## WHAT IS BEING ASKED
With the first line as the start and the line containing "The width and height of the screenshot is (1024, 438)." as the end, write out every line of the records exactly.

RECORDS FOR THIS TASK section start

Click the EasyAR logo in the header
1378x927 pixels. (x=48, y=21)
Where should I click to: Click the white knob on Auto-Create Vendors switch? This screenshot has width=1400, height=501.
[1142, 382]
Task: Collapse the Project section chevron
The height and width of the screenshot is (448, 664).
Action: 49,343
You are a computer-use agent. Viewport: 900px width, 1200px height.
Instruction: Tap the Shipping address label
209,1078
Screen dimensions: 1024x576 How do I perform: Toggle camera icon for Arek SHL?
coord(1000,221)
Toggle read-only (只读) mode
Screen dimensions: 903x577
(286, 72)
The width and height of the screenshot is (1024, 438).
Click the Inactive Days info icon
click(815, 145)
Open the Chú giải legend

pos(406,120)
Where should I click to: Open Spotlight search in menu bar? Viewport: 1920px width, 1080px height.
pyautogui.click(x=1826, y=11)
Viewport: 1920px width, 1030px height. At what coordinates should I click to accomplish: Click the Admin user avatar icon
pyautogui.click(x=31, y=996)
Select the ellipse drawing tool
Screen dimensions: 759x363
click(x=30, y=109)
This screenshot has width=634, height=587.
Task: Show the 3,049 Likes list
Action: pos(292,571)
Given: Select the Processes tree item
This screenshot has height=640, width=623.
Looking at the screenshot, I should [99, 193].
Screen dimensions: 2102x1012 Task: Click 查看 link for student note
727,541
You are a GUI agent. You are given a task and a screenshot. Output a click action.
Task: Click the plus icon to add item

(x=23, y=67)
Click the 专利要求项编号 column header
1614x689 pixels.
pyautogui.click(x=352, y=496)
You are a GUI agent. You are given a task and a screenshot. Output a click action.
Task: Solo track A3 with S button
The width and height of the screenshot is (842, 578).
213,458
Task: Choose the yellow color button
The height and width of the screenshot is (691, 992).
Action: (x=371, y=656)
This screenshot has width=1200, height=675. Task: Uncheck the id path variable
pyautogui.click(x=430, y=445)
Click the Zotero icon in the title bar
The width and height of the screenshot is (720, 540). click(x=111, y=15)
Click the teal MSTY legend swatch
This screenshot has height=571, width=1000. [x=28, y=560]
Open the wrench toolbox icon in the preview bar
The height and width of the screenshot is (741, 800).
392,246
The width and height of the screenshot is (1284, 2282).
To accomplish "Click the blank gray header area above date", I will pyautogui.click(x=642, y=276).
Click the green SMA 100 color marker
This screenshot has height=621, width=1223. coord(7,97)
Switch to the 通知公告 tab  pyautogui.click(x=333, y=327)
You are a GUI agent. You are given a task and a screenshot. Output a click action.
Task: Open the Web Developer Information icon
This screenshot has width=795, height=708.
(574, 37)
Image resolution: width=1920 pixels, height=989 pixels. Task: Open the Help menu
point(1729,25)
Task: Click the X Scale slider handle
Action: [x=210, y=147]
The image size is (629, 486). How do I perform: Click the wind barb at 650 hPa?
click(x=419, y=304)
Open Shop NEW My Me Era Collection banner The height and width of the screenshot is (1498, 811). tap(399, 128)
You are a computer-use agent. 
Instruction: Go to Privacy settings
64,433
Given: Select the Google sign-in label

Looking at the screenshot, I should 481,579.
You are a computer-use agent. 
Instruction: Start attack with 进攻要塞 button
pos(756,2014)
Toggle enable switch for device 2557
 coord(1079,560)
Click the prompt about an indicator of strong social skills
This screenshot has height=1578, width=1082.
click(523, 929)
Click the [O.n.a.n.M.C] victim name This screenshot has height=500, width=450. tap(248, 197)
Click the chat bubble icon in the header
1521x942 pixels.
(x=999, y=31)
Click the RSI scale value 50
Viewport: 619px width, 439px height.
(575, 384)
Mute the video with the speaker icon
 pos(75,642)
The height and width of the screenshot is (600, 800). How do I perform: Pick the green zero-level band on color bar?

RECORDS FOR THIS TASK section end

## OUTPUT BELOW
Click the EasyAR logo in the header
1378x927 pixels. (x=48, y=21)
Where should I click to: Click the white knob on Auto-Create Vendors switch? This screenshot has width=1400, height=501.
[1142, 382]
Task: Collapse the Project section chevron
The height and width of the screenshot is (448, 664).
Action: 49,343
You are a computer-use agent. Viewport: 900px width, 1200px height.
Instruction: Tap the Shipping address label
209,1078
Screen dimensions: 1024x576 How do I perform: Toggle camera icon for Arek SHL?
coord(1000,221)
Toggle read-only (只读) mode
Screen dimensions: 903x577
(286, 72)
The width and height of the screenshot is (1024, 438).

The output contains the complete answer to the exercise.